**Exercise description**.
The exercise calls for the lines from the one containing "The height and" to the end of the data below to be output exactly, pictures excluded.

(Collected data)
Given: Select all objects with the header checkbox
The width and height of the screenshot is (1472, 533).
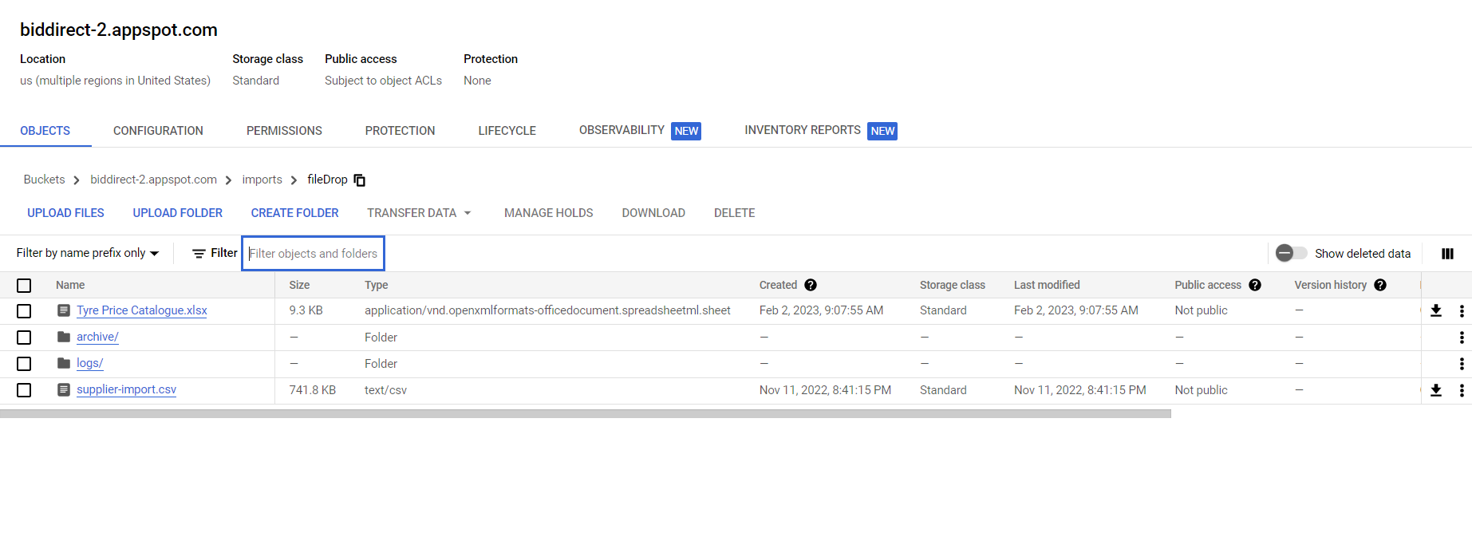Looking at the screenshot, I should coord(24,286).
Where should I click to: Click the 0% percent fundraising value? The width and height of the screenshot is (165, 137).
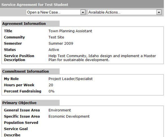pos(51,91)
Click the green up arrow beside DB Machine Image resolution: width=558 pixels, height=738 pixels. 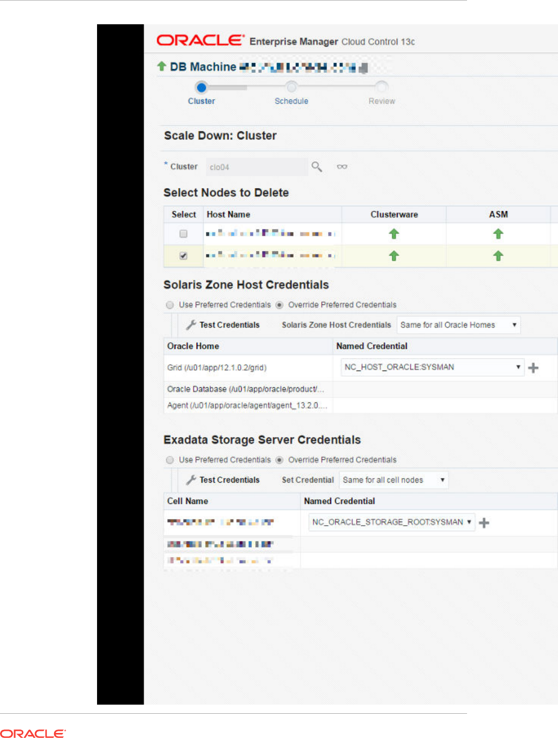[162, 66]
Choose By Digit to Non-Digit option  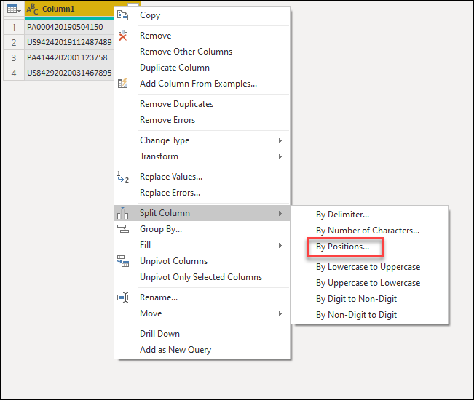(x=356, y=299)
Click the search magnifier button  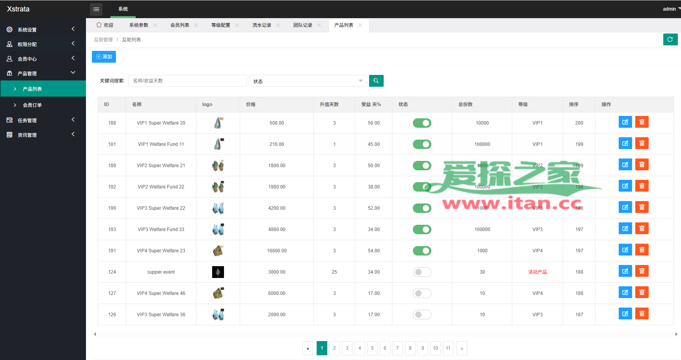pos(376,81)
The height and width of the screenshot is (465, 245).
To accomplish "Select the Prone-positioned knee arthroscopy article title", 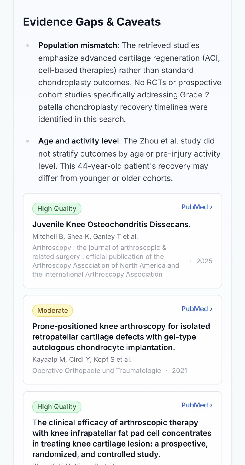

**Response below**.
The height and width of the screenshot is (465, 245).
To accomplish "Select the Prone-positioned knee arthroscopy article title", 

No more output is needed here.